Rechenzentrum im Weltall
Ich sehe hier nur einen einzigen Vorteil: Die Solarzelle hat 100% der Zeit Sonne. Am Boden sind es über das Jahr verteilt nur 11 Prozent mit Nachführung würde man auf 15% kommen. Somit spart man sich 85% der Kosten für die Solarpanels, plus kosten für die Akkus, da man diese ja nicht wirklich benötigt.
Jetzt könnte man denken, dass wenn man am Boden die 7-Fache Fläche für Panels benötigt, dass man einfach alle Kosten *7 nehmen kann. Aber das stimmt bei weitem nicht. So ein Starlink hält 5 Jahre. Eine Solaranlage am Bode 20 Jahre. Und am Boden kann man Wartungen und Reparaturen durchführen. Somit dürften sich am Ende die Kosten für die Panels ausgleichen.
Fazit. Der vorteil, dass man weniger Solarfläche benötigt, da man mehr 100% Sonnenstunden pro Tag hat ist sofort wieder aufgehoben.
Dazu kommt, dass ein Satellit drauf optimiert ist, mit so wenig Strom wie möglich, so viel Daten wie möglich zu übertragen. Denn je weniger Strom er braucht, desto kleinere Panels sind möglich, desto größer kann der Satellit selber werden. Das gilt aber nicht für KI-Rechenzentren, denn diese benötigen gerade die Leistung nur zum Rechnen. Damit steigt natürlich auch die Wärmeproduktion und somit der Kühlaufwand.
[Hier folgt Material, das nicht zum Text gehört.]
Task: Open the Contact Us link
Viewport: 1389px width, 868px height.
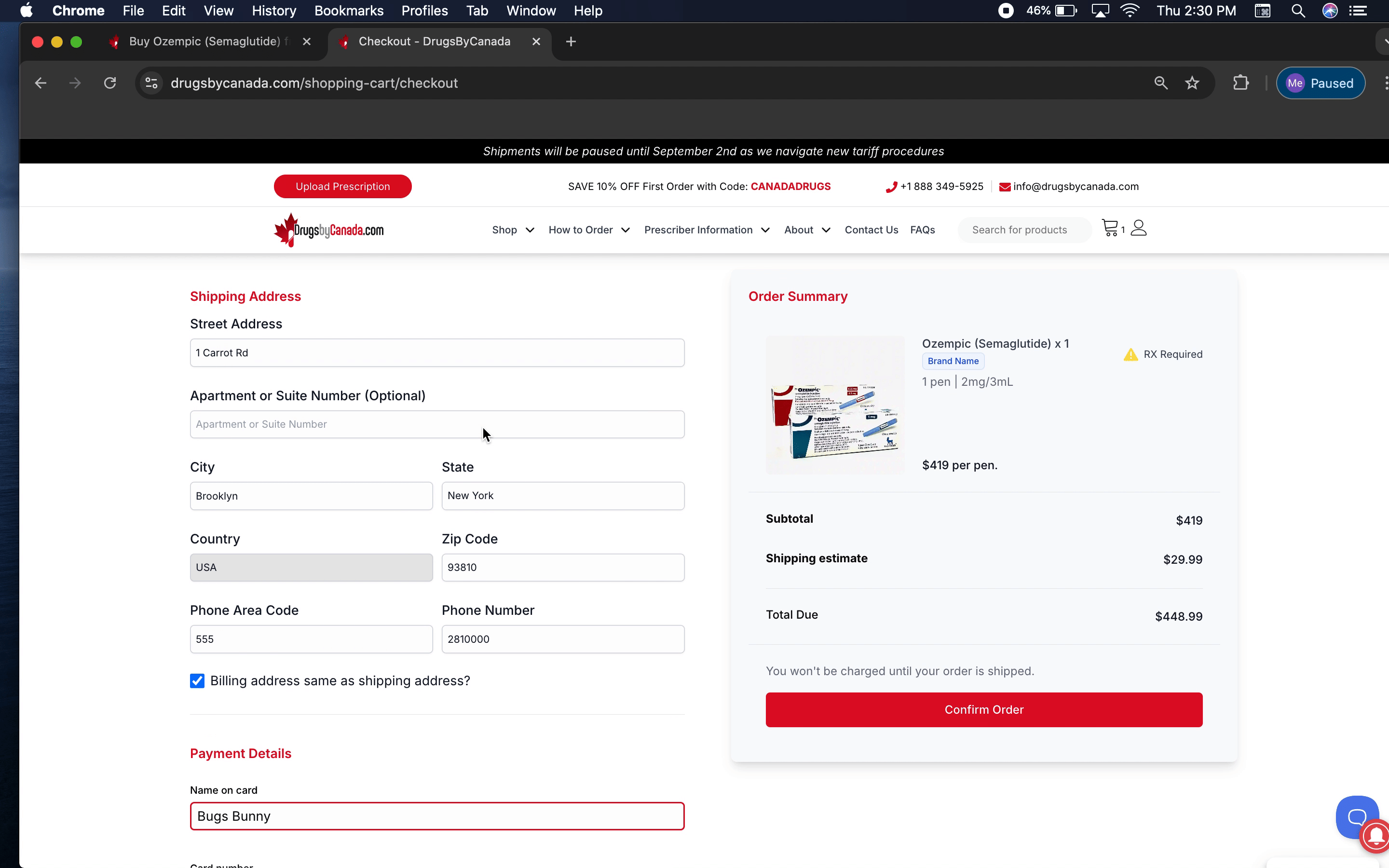Action: (871, 230)
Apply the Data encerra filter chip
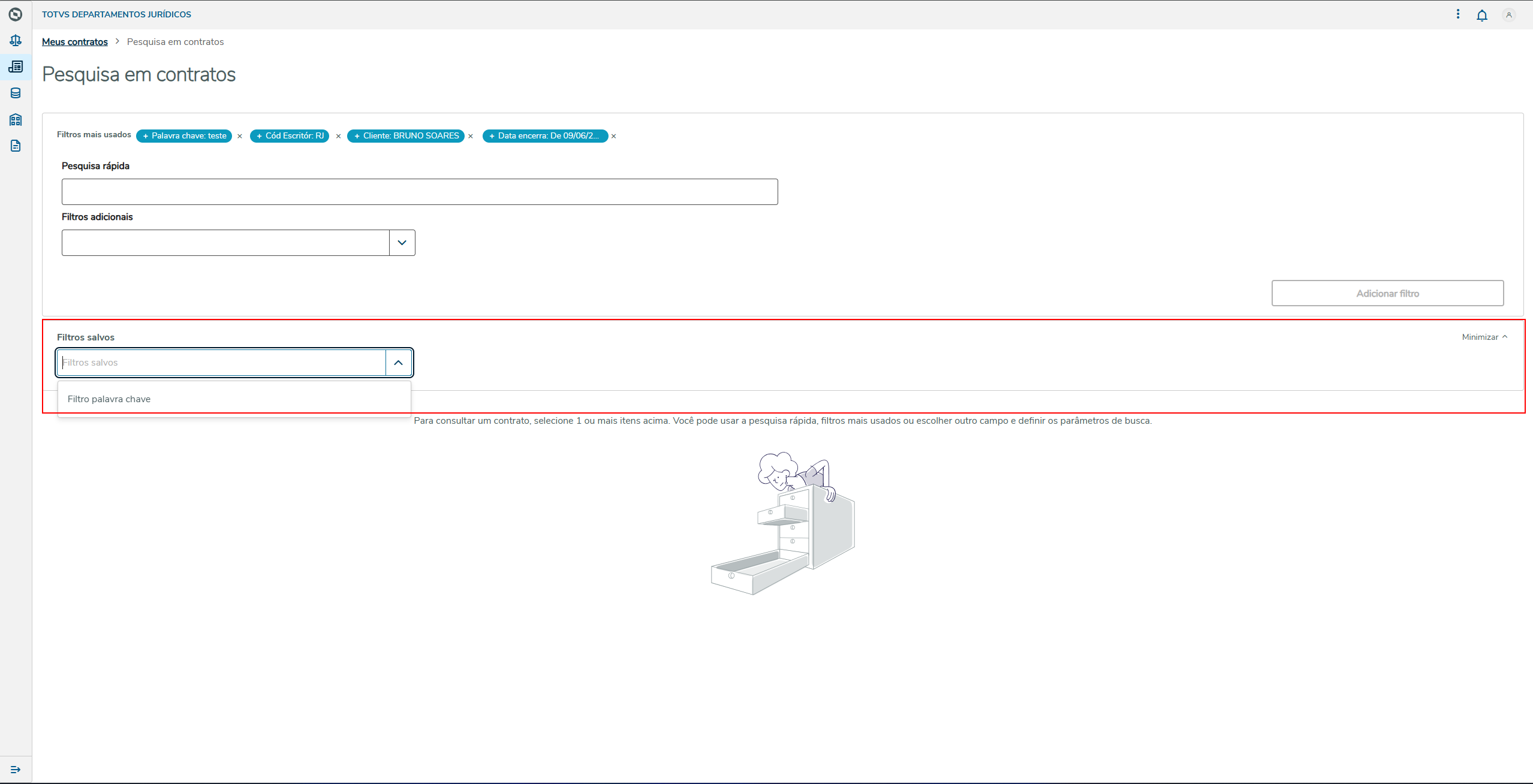Image resolution: width=1533 pixels, height=784 pixels. [x=544, y=136]
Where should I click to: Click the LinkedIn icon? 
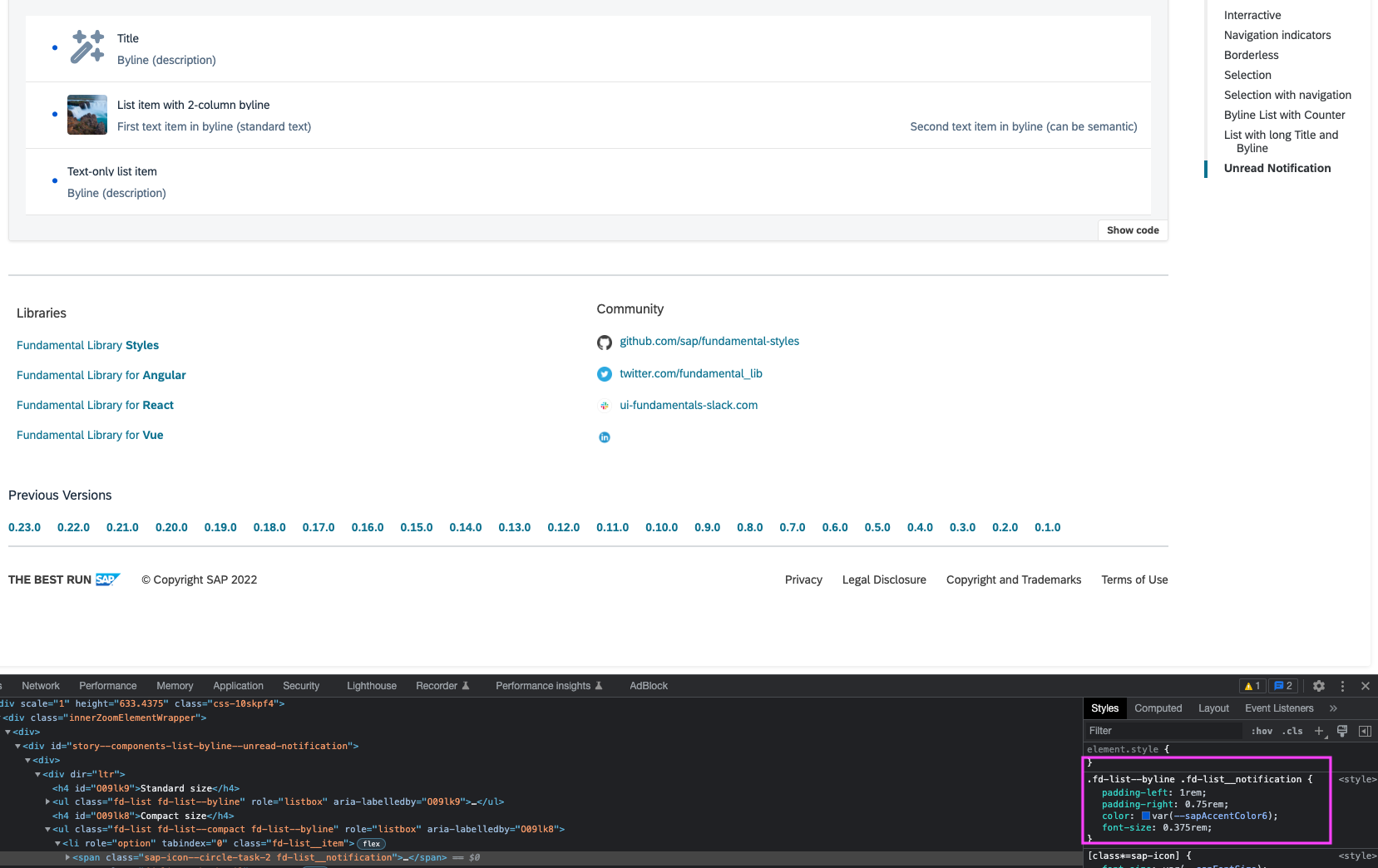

An sonsten sehe ich nur Nachteile für Rechenzentren im All
- Nicht wartbar
- Benötigt Treibstoff, um in der Umlaufbahn zu bleiben
- Benötigt Raketen, um in der Umlaufbahn zu kommen
- Internetanbindung erfordert Bodenstationen
- Höhere Entwicklungskosten
- Mehr Wärmeproduktion im Vergleich zu Standard-Satelliten
- Mehr Kühlaufwand (kein Problem, aber Aufwand, es wird ein "Thermalmanagement" benötigt)
Übersehe ich da etwas? Aber bei dieser Masse an Nachteilen, sehe ich keine Vorteile. Aus welchem Grund sollte man so etwas überhaupt betreiben wollen?